Upon his arrival as CEO of Rush University System for Health's Oak Park hospital, Dr. Dino Rumoro discovered potential financial misappropriation by a former executive, the health system disclosed Monday.
The Chicago-based academic health system said it's currently looking into the issue at its Rush Oak Park Hospital with help from external forensic auditors and counsel. Rush made the disclosure in its financial statement for the quarter ended Sept. 30.
Bruce Elegant retired in June after more than 20 years as CEO of Rush Oak Park Hospital. Rumoro took over as the hospital's CEO on July 1.
Rush spokesperson Tobin Klinger confirmed in an email that Rumoro was among the new leadership that discovered the potential misappropriation. He declined to identify the "former executive" referenced in Rush's financial disclosure.
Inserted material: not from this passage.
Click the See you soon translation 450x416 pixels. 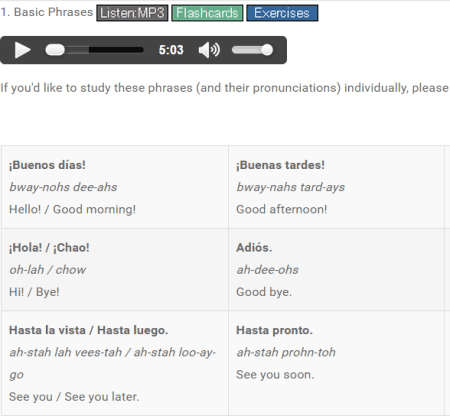click(275, 375)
"With the arrival of new leadership at Oak Park, a potential misappropriation of funds was identified," Klinger said. "We immediately launched an internal investigation that is ongoing at this time."
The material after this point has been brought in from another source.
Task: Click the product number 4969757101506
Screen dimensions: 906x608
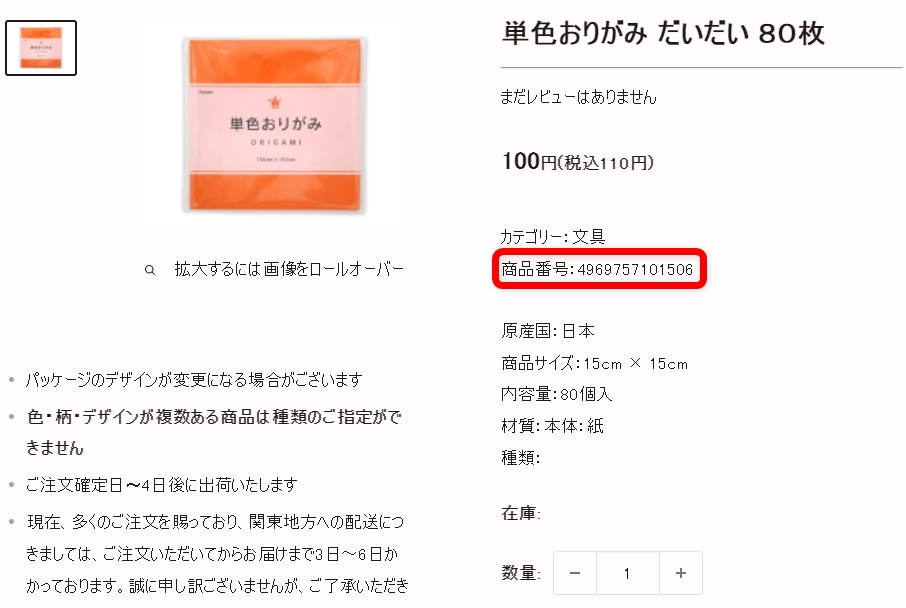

Rush said the amount of money involved is not expected to be material to the overall financial condition of the health system.
Rush's Oak Park hospital, about eight miles west of its main medical center in Chicago, has 185 beds. In addition to traditional community hospital services, it offers diabetes care, orthopedic and radiation therapy. Rush has three hospitals in total: Rush Oak Park, its flagship Rush University Medical Center in Chicago and Rush Copley Medical Center in Aurora, Illinois, a Chicago suburb.
Rush's operating margin was more than halved in the quarter ended Sept. 30 year-over-year. The system said the COVID-19 pandemic has taken a toll on its finances.
Rush generated $24 million in operating income on $774.4 million in revenue in the quarter ended Sept. 30, a 3.1% margin. That's compared with $47.2 million on $734 million in revenue in the prior-year period, a 6.4% margin.
Rush's admissions were effectively flat—falling 0.7%—in the quarter ended Sept. 30 compared with the same period in 2020. Inpatient surgeries fell almost 17% in the same period, even as outpatient surgeries increased by 8%. While occupancy grew year-over-year at Rush's hospitals in Chicago and Aurora, it dropped from about 45% in the 2020 period to about 29% in the recently ended quarter.
The Health and Human Services Department's Office of Inspector General in 2019 found that billing errors at Rush resulted in more than $20 million in Medicare overpayments for inpatient and outpatient rehabilitation claims. Rush disputed the overpayment amounts.
Rush was called out for having one of Chicago's less cost-efficient hospitals in a recent report from the healthcare think tank Lown Institute. The report estimated Medicare would save $27.5 million annually if Rush University Medical Center's 30-day per-patient cost—$16,372—came in line with that of Advocate Illinois Masonic Medical Center, $12,913.